## What you have to do
Rewrite the part that opens with the line containing "The width and height of the screenshot is (958, 418)." and closes with the line containing "point(110,1056)", replacing "coordinates" with "position" and leaving everything else unchanged.

## Dataset content

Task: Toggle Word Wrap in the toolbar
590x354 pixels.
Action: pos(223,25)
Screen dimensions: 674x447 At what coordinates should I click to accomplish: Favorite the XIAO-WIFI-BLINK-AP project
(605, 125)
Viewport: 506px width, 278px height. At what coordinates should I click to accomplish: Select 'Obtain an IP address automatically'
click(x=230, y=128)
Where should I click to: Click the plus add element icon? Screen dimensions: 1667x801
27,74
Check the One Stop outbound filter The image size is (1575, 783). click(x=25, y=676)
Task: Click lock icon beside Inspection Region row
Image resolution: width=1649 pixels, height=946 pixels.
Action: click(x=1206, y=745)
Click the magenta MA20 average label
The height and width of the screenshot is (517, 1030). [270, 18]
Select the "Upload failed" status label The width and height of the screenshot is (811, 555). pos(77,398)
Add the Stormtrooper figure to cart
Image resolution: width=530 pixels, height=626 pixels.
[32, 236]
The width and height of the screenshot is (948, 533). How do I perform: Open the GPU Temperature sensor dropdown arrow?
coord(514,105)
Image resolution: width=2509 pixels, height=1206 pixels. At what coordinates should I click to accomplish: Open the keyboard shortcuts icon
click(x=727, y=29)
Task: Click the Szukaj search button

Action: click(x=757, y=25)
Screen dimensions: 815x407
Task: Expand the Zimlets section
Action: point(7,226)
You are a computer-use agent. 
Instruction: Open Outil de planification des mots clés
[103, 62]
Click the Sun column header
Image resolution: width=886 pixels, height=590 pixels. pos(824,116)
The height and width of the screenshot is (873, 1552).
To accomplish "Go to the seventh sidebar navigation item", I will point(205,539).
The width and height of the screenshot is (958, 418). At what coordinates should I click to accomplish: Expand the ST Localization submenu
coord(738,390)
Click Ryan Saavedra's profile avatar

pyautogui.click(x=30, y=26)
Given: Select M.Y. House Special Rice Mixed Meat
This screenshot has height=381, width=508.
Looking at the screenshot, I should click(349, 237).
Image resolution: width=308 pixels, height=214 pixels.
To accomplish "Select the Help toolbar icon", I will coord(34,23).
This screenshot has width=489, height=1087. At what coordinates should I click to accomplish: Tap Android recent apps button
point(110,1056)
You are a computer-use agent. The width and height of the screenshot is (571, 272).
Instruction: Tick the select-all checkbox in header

## Exercise answer
The width and height of the screenshot is (958, 418). At what position should I click to accomplish: Expand the ST Localization submenu
coord(738,390)
Click Ryan Saavedra's profile avatar

pyautogui.click(x=30, y=26)
Given: Select M.Y. House Special Rice Mixed Meat
This screenshot has height=381, width=508.
Looking at the screenshot, I should click(349, 237).
Image resolution: width=308 pixels, height=214 pixels.
To accomplish "Select the Help toolbar icon", I will coord(34,23).
This screenshot has width=489, height=1087. At what position should I click to accomplish: Tap Android recent apps button
point(110,1056)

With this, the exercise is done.